Mr. Obama steadfastly has maintained that the European Union has the resources to resolve the debt burdens of Greece and other nations without outside help. But EU officials seeking the cash to boost their bailout fund to $1.4 trillion are asking for investments from China, Japan and other sources.
“We spent most of our conversation focused on strengthening the global economic recovery so we’re creating jobs for our people and stabilizing the financial markets around the world,” Mr. Obama said. “The most important aspect of our task over the next two days is to resolve the financial crisis here in Europe.”
Prior to the summit, Mr. Sarkozy and German Chancellor Angela Merkel met with Greek Prime Minister George Papandreou and convinced him to abandon his call for a referendum in Greece on the bailout, sending relieved markets on both sides of the Atlantic up for the day.
That plan provides Greece with a second International Monetary Fund bailout and requires bondholders to accept a 50 percent writedown on the value of Greek debt.
And while Mr. Obama pledged his support to find a solution, White House aides made clear the U.S. is not contemplating an infusion of American cash for the bailout.

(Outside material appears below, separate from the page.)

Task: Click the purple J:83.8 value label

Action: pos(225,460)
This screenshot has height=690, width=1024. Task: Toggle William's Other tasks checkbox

“Central to our discussions at the G-20 is how we achieve better global work and put people back to work. That means we’re gonna have to resolve the situation here in Europe,” Mr. Obama said. “And without Angela’s leadership, we wouldn’t already have made the progress that we’ve seen.”
Treasury Secretary Timothy F. Geithner raised the issue Thursday in a meeting with Chinese Vice Premier Huang Ju.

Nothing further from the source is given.